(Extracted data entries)
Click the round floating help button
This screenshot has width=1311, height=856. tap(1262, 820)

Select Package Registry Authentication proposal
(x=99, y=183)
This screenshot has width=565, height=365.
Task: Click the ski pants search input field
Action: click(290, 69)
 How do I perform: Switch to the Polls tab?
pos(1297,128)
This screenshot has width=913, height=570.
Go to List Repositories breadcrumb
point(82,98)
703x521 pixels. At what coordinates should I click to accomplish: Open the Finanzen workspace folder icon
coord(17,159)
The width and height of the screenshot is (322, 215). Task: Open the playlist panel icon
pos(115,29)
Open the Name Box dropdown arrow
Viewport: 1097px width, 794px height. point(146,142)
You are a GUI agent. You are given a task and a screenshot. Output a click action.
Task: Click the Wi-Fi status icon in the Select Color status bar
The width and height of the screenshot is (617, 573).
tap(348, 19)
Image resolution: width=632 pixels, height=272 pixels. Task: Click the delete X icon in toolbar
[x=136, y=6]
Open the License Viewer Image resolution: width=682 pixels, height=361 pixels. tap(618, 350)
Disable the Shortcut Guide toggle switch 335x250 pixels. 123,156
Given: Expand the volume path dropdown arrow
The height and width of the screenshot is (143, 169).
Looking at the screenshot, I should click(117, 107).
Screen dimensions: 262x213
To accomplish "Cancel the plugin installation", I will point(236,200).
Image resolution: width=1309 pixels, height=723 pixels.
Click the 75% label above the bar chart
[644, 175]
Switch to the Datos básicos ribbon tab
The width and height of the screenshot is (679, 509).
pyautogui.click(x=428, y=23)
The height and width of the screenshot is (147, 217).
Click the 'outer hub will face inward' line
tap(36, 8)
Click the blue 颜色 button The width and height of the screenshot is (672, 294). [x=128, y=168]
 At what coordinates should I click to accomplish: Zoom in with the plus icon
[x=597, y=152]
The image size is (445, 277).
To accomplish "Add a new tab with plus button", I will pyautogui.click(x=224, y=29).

§ **Exercise prompt**: Every entry above needs to be duplicated exactly.

§ **Completed task**:
Click the round floating help button
This screenshot has width=1311, height=856. tap(1262, 820)

Select Package Registry Authentication proposal
(x=99, y=183)
This screenshot has width=565, height=365.
Task: Click the ski pants search input field
Action: click(290, 69)
 How do I perform: Switch to the Polls tab?
pos(1297,128)
This screenshot has width=913, height=570.
Go to List Repositories breadcrumb
point(82,98)
703x521 pixels. At what coordinates should I click to accomplish: Open the Finanzen workspace folder icon
coord(17,159)
The width and height of the screenshot is (322, 215). Task: Open the playlist panel icon
pos(115,29)
Open the Name Box dropdown arrow
Viewport: 1097px width, 794px height. point(146,142)
You are a GUI agent. You are given a task and a screenshot. Output a click action.
Task: Click the Wi-Fi status icon in the Select Color status bar
The width and height of the screenshot is (617, 573).
tap(348, 19)
Image resolution: width=632 pixels, height=272 pixels. Task: Click the delete X icon in toolbar
[x=136, y=6]
Open the License Viewer Image resolution: width=682 pixels, height=361 pixels. tap(618, 350)
Disable the Shortcut Guide toggle switch 335x250 pixels. 123,156
Given: Expand the volume path dropdown arrow
The height and width of the screenshot is (143, 169).
Looking at the screenshot, I should click(117, 107).
Screen dimensions: 262x213
To accomplish "Cancel the plugin installation", I will point(236,200).
Image resolution: width=1309 pixels, height=723 pixels.
Click the 75% label above the bar chart
[644, 175]
Switch to the Datos básicos ribbon tab
The width and height of the screenshot is (679, 509).
pyautogui.click(x=428, y=23)
The height and width of the screenshot is (147, 217).
Click the 'outer hub will face inward' line
tap(36, 8)
Click the blue 颜色 button The width and height of the screenshot is (672, 294). [x=128, y=168]
 At what coordinates should I click to accomplish: Zoom in with the plus icon
[x=597, y=152]
The image size is (445, 277).
To accomplish "Add a new tab with plus button", I will pyautogui.click(x=224, y=29).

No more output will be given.